> [EXERCISE GOAL]
Copy every line of the material exactly as it stands.

─── AVAILABLE DATA

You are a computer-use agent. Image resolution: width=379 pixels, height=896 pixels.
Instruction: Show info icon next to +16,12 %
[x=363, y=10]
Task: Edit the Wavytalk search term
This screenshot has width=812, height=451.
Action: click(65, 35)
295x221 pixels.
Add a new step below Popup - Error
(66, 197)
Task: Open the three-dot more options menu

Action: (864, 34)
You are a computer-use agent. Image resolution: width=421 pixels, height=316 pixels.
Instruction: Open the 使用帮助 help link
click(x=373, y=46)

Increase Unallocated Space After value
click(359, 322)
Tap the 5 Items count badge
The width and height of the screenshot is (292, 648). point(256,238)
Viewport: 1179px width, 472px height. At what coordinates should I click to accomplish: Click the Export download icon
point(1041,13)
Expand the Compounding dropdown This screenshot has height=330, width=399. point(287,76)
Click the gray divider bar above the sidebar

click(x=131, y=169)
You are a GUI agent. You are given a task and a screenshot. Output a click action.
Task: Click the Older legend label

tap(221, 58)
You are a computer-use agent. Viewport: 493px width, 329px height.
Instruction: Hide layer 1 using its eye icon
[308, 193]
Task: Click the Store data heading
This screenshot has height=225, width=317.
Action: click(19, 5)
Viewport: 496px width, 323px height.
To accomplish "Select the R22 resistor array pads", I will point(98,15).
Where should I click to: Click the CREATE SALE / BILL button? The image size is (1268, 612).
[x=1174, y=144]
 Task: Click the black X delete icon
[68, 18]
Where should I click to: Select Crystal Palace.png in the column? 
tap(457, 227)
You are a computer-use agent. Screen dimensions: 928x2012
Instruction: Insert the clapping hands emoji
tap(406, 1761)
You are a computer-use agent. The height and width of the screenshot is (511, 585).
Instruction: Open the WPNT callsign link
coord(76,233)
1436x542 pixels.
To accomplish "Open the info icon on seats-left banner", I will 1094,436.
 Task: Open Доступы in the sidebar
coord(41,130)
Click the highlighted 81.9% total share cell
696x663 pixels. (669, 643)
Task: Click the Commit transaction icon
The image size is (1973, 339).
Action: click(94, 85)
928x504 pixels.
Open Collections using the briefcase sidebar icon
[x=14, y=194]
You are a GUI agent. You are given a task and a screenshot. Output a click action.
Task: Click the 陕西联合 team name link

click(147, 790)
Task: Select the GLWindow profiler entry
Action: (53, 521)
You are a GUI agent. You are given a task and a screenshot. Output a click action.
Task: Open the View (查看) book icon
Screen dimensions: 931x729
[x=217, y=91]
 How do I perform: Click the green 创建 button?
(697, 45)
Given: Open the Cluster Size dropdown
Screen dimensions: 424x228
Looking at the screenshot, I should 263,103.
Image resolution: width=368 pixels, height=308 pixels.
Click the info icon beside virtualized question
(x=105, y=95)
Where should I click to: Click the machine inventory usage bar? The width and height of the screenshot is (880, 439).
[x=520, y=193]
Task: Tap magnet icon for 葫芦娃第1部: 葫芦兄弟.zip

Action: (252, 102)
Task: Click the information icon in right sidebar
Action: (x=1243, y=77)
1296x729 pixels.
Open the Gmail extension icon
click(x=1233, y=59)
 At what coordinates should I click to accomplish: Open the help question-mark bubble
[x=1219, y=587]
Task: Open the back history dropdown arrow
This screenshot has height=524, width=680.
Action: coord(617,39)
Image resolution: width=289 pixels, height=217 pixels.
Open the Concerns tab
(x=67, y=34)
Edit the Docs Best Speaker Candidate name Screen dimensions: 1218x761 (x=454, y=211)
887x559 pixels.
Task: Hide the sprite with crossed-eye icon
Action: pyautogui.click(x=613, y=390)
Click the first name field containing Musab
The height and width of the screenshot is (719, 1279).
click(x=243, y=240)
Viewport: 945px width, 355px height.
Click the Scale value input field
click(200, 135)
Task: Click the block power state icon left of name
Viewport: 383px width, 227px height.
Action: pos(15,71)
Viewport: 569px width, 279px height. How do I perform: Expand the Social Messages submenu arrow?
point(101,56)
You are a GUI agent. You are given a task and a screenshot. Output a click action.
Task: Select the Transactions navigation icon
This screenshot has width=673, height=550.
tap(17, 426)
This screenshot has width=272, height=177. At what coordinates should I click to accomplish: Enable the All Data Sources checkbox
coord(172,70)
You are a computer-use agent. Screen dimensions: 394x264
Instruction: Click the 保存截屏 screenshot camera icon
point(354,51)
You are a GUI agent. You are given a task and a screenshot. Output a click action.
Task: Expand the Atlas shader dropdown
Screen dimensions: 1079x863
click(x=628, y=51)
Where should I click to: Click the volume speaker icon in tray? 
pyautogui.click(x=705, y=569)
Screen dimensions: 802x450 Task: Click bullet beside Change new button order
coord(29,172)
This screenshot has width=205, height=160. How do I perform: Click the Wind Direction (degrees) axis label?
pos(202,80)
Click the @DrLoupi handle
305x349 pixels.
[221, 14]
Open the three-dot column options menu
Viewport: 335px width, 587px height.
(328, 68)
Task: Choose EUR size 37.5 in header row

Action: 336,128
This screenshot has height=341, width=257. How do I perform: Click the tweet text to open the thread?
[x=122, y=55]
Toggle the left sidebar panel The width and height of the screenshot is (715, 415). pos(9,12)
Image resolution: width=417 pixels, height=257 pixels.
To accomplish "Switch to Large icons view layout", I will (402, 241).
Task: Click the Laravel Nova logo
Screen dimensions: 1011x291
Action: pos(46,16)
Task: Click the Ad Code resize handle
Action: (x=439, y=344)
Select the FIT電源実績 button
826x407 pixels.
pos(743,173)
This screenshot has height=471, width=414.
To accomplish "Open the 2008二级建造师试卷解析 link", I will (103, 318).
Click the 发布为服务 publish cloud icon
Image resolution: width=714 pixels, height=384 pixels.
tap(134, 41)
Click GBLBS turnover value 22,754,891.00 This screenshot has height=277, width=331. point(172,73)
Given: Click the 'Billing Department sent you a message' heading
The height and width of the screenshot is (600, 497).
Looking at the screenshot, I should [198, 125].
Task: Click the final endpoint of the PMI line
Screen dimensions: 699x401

──────

> [SOLUTION TO THE PROBLEM]
You are a computer-use agent. Image resolution: width=379 pixels, height=896 pixels.
Instruction: Show info icon next to +16,12 %
[x=363, y=10]
Task: Edit the Wavytalk search term
This screenshot has width=812, height=451.
Action: click(65, 35)
295x221 pixels.
Add a new step below Popup - Error
(66, 197)
Task: Open the three-dot more options menu

Action: (864, 34)
You are a computer-use agent. Image resolution: width=421 pixels, height=316 pixels.
Instruction: Open the 使用帮助 help link
click(x=373, y=46)

Increase Unallocated Space After value
click(359, 322)
Tap the 5 Items count badge
The width and height of the screenshot is (292, 648). point(256,238)
Viewport: 1179px width, 472px height. At what coordinates should I click to accomplish: Click the Export download icon
point(1041,13)
Expand the Compounding dropdown This screenshot has height=330, width=399. point(287,76)
Click the gray divider bar above the sidebar

click(x=131, y=169)
You are a GUI agent. You are given a task and a screenshot. Output a click action.
Task: Click the Older legend label

tap(221, 58)
You are a computer-use agent. Viewport: 493px width, 329px height.
Instruction: Hide layer 1 using its eye icon
[308, 193]
Task: Click the Store data heading
This screenshot has height=225, width=317.
Action: click(19, 5)
Viewport: 496px width, 323px height.
To accomplish "Select the R22 resistor array pads", I will point(98,15).
Where should I click to: Click the CREATE SALE / BILL button? The image size is (1268, 612).
[x=1174, y=144]
 Task: Click the black X delete icon
[68, 18]
Where should I click to: Select Crystal Palace.png in the column? 
tap(457, 227)
You are a computer-use agent. Screen dimensions: 928x2012
Instruction: Insert the clapping hands emoji
tap(406, 1761)
You are a computer-use agent. The height and width of the screenshot is (511, 585).
Instruction: Open the WPNT callsign link
coord(76,233)
1436x542 pixels.
To accomplish "Open the info icon on seats-left banner", I will 1094,436.
 Task: Open Доступы in the sidebar
coord(41,130)
Click the highlighted 81.9% total share cell
696x663 pixels. (669, 643)
Task: Click the Commit transaction icon
The image size is (1973, 339).
Action: click(94, 85)
928x504 pixels.
Open Collections using the briefcase sidebar icon
[x=14, y=194]
You are a GUI agent. You are given a task and a screenshot. Output a click action.
Task: Click the 陕西联合 team name link

click(147, 790)
Task: Select the GLWindow profiler entry
Action: (53, 521)
You are a GUI agent. You are given a task and a screenshot. Output a click action.
Task: Open the View (查看) book icon
Screen dimensions: 931x729
[x=217, y=91]
 How do I perform: Click the green 创建 button?
(697, 45)
Given: Open the Cluster Size dropdown
Screen dimensions: 424x228
Looking at the screenshot, I should 263,103.
Image resolution: width=368 pixels, height=308 pixels.
Click the info icon beside virtualized question
(x=105, y=95)
Where should I click to: Click the machine inventory usage bar? The width and height of the screenshot is (880, 439).
[x=520, y=193]
Task: Tap magnet icon for 葫芦娃第1部: 葫芦兄弟.zip

Action: (252, 102)
Task: Click the information icon in right sidebar
Action: (x=1243, y=77)
1296x729 pixels.
Open the Gmail extension icon
click(x=1233, y=59)
 At what coordinates should I click to accomplish: Open the help question-mark bubble
[x=1219, y=587]
Task: Open the back history dropdown arrow
This screenshot has height=524, width=680.
Action: coord(617,39)
Image resolution: width=289 pixels, height=217 pixels.
Open the Concerns tab
(x=67, y=34)
Edit the Docs Best Speaker Candidate name Screen dimensions: 1218x761 (x=454, y=211)
887x559 pixels.
Task: Hide the sprite with crossed-eye icon
Action: pyautogui.click(x=613, y=390)
Click the first name field containing Musab
The height and width of the screenshot is (719, 1279).
click(x=243, y=240)
Viewport: 945px width, 355px height.
Click the Scale value input field
click(200, 135)
Task: Click the block power state icon left of name
Viewport: 383px width, 227px height.
Action: pos(15,71)
Viewport: 569px width, 279px height. How do I perform: Expand the Social Messages submenu arrow?
point(101,56)
You are a GUI agent. You are given a task and a screenshot. Output a click action.
Task: Select the Transactions navigation icon
This screenshot has width=673, height=550.
tap(17, 426)
This screenshot has width=272, height=177. At what coordinates should I click to accomplish: Enable the All Data Sources checkbox
coord(172,70)
You are a computer-use agent. Screen dimensions: 394x264
Instruction: Click the 保存截屏 screenshot camera icon
point(354,51)
You are a GUI agent. You are given a task and a screenshot. Output a click action.
Task: Expand the Atlas shader dropdown
Screen dimensions: 1079x863
click(x=628, y=51)
Where should I click to: Click the volume speaker icon in tray? 
pyautogui.click(x=705, y=569)
Screen dimensions: 802x450 Task: Click bullet beside Change new button order
coord(29,172)
This screenshot has width=205, height=160. How do I perform: Click the Wind Direction (degrees) axis label?
pos(202,80)
Click the @DrLoupi handle
305x349 pixels.
[221, 14]
Open the three-dot column options menu
Viewport: 335px width, 587px height.
(328, 68)
Task: Choose EUR size 37.5 in header row

Action: 336,128
This screenshot has height=341, width=257. How do I perform: Click the tweet text to open the thread?
[x=122, y=55]
Toggle the left sidebar panel The width and height of the screenshot is (715, 415). pos(9,12)
Image resolution: width=417 pixels, height=257 pixels.
To accomplish "Switch to Large icons view layout", I will (402, 241).
Task: Click the Laravel Nova logo
Screen dimensions: 1011x291
Action: pos(46,16)
Task: Click the Ad Code resize handle
Action: (x=439, y=344)
Select the FIT電源実績 button
826x407 pixels.
pos(743,173)
This screenshot has height=471, width=414.
To accomplish "Open the 2008二级建造师试卷解析 link", I will (103, 318).
Click the 发布为服务 publish cloud icon
Image resolution: width=714 pixels, height=384 pixels.
tap(134, 41)
Click GBLBS turnover value 22,754,891.00 This screenshot has height=277, width=331. point(172,73)
Given: Click the 'Billing Department sent you a message' heading
The height and width of the screenshot is (600, 497).
Looking at the screenshot, I should [198, 125].
Task: Click the final endpoint of the PMI line
Screen dimensions: 699x401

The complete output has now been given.